10. Assist the Prayer Team in communicating prayer requests and needs.
11. Actively engage with visitors attending the church.
12. Meet regularly with the staff for growth, vision sharing, planning, and insuring teamwork.
13. Meet one on one with staff members and select lay leaders as appropriate to counsel, impart wisdom, instruct in their area of ministry, plan, and guide them in spiritual development.
14. Administer the Sacraments, Holy Baptism and the Lord’s Supper, according to the practice of this local body of believers.
15. Lead us in fulfilling our church’s responsibility to witness for Christ.
16. Lead us in a public witness through ministries of compassion and justice.
17. Provide spiritual counseling as needed to congregants, within the boundaries of the Senior Pastor’s training, or refer congregants to professional counselors.
18. Provide pre-marital counseling as needed, within the boundaries of the Senior Pastor’s training and schedule.
19. Keep your life in harmony with the Word of God, striving in word and deed to be a worthy example of Christian living.
20. Keep your practices consistent with the church’s rules, ethical principles, and ministries.
21. Leading with authenticity in accord with the church’s Constitution and Bylaws.
22. Provide general leadership for all the ministries at this local church, and give pastoral leadership to our congregation’s board, ministry committees and activities.
23. Act as a member of the Vision Team, assisting the Vision Team chair in the creation of an agenda, scheduling meetings, and acting as a member of the Team in creating policies, making decisions, choosing new members, etc.
24. Act as a member of the Business Board, assisting the Business Board in the creation of an agenda and an annual budget for the approval of the Vision Team, scheduling and leading meetings along with the Business Board Chair, and acting as a member of the Board in making decisions, choosing new members, etc.
25. Act as the manager in charge of the church staff and lay leaders, supervising and coordinating all work of the other members of the staff.
26. Lead and explain tithing and stewardship to the congregation as appropriate.
27. Interview, hire, terminate, train, and counsel staff.
28. Encourage the church to support the mission of the church.
29. Be at and normally lead regularly scheduled staff and production meetings.
30. Lead or oversee the Benevolence Fund, and procedures for utilizing that Fund.
31. Timely communication to staff, leadership, and congregants.
32. Maintain a continuing education plan for skill building and self- improvement.
33. Be actively involved in the life of the church.
34. Be actively involved in identifying and training future leaders.
35. Represent Colorado Ridge Church at local events and pastor meetings.
36. Officiate at weddings and funerals, within the Senior Pastor’s schedule.
37. Lead (or delegate as appropriate) membership classes and other adult education classes.

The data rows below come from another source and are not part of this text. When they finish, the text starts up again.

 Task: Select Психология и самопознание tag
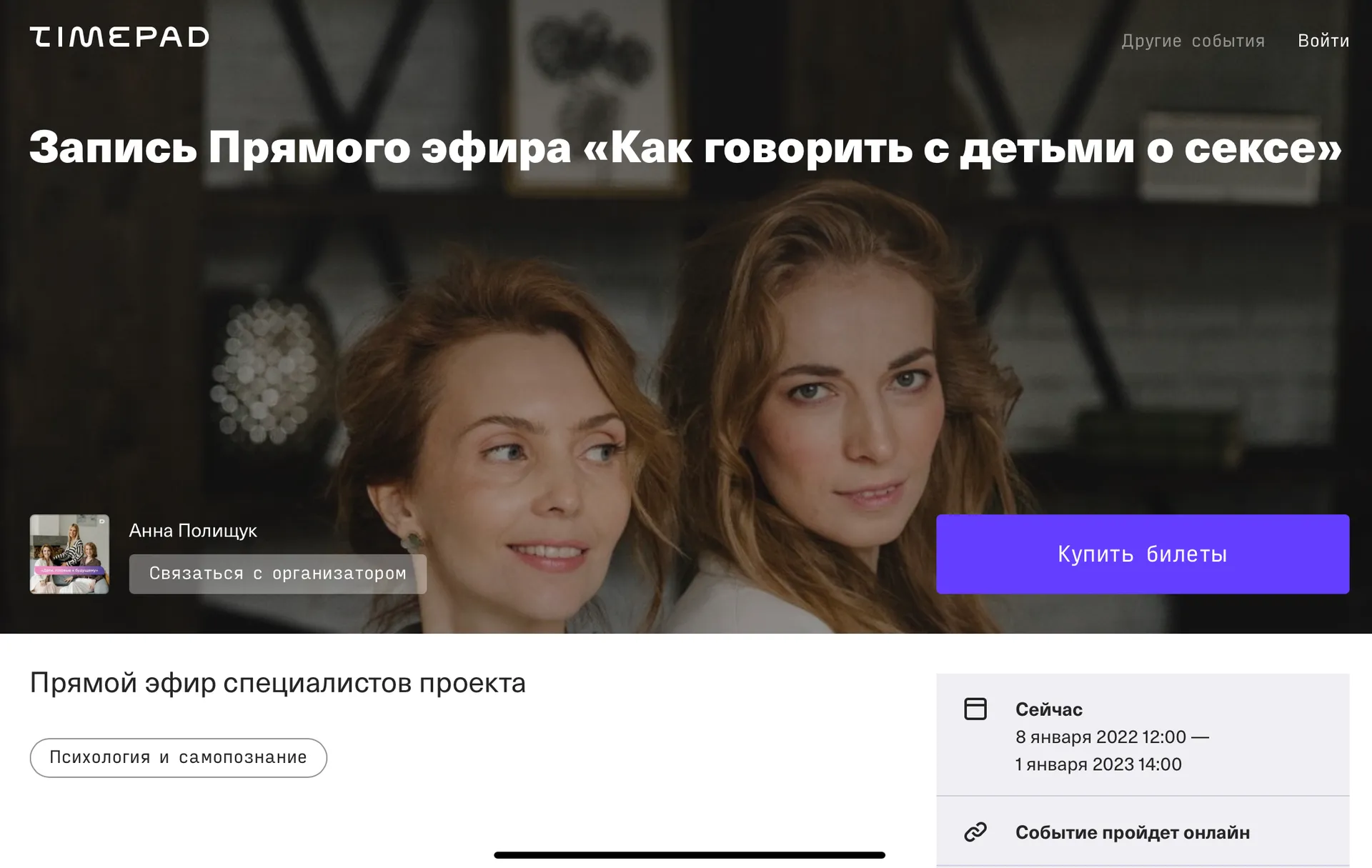click(x=178, y=757)
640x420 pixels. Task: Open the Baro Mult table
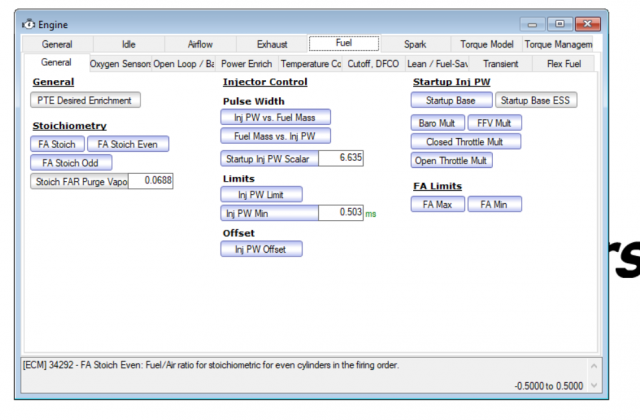pyautogui.click(x=437, y=122)
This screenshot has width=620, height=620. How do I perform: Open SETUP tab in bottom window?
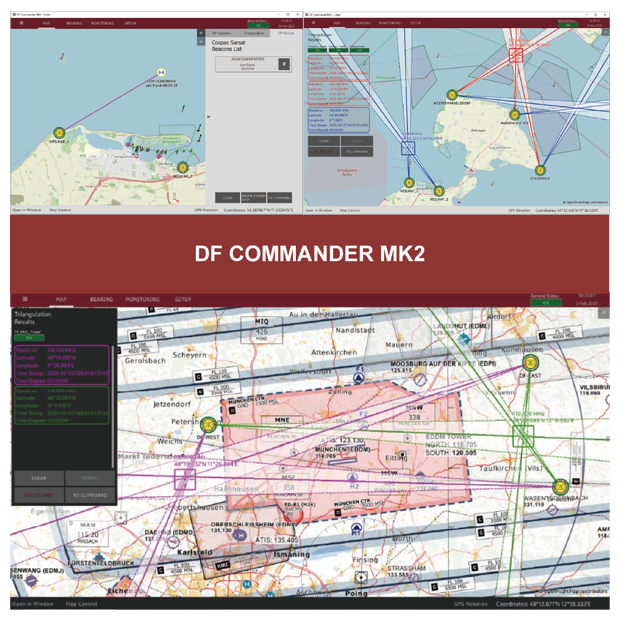184,299
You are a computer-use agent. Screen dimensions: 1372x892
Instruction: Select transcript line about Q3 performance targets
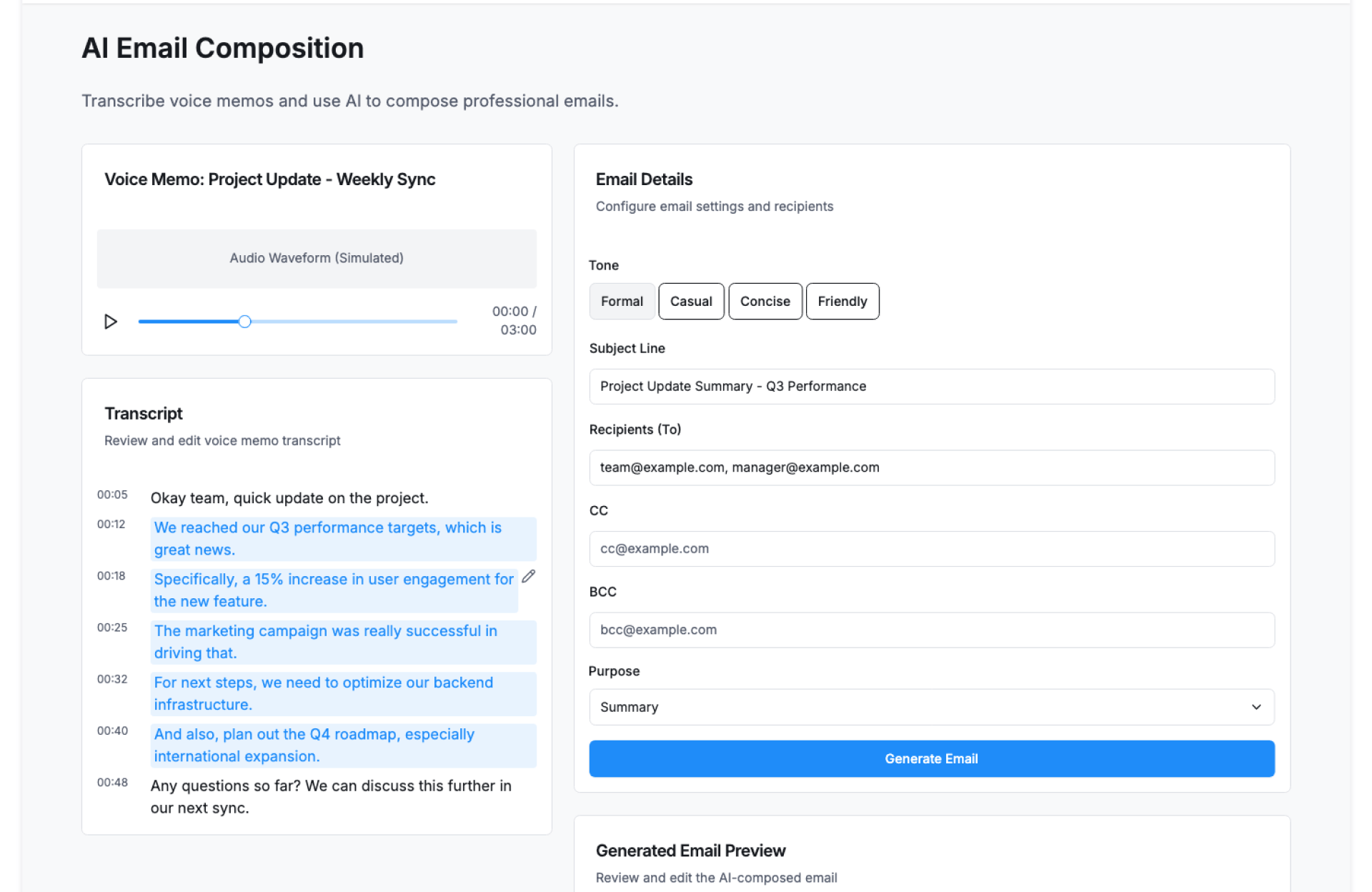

Ha! What do you think? Do you think a preacher can devote the bulk of his time to study, prayer, meditation, writing, preaching, and teaching of the Word of God and meet all of the other expectations above? No, he cannot. Churches all over the world are hurting for lack of clear, doctrinally sound, and engaging expository preaching. The church needs to remove business expectations from their preachers and encourage them to do what God says they must do. They must ask themselves when seeking a preacher, “What does God require of all the preachers in His Word?” Whatever you do, don’t kill your church in a slow painful way by distracting your preacher. Pray for him and encourage to obey God’s calling on his life. Expect your preacher to obey God’s job description, nor yours. And no, I didn’t apply.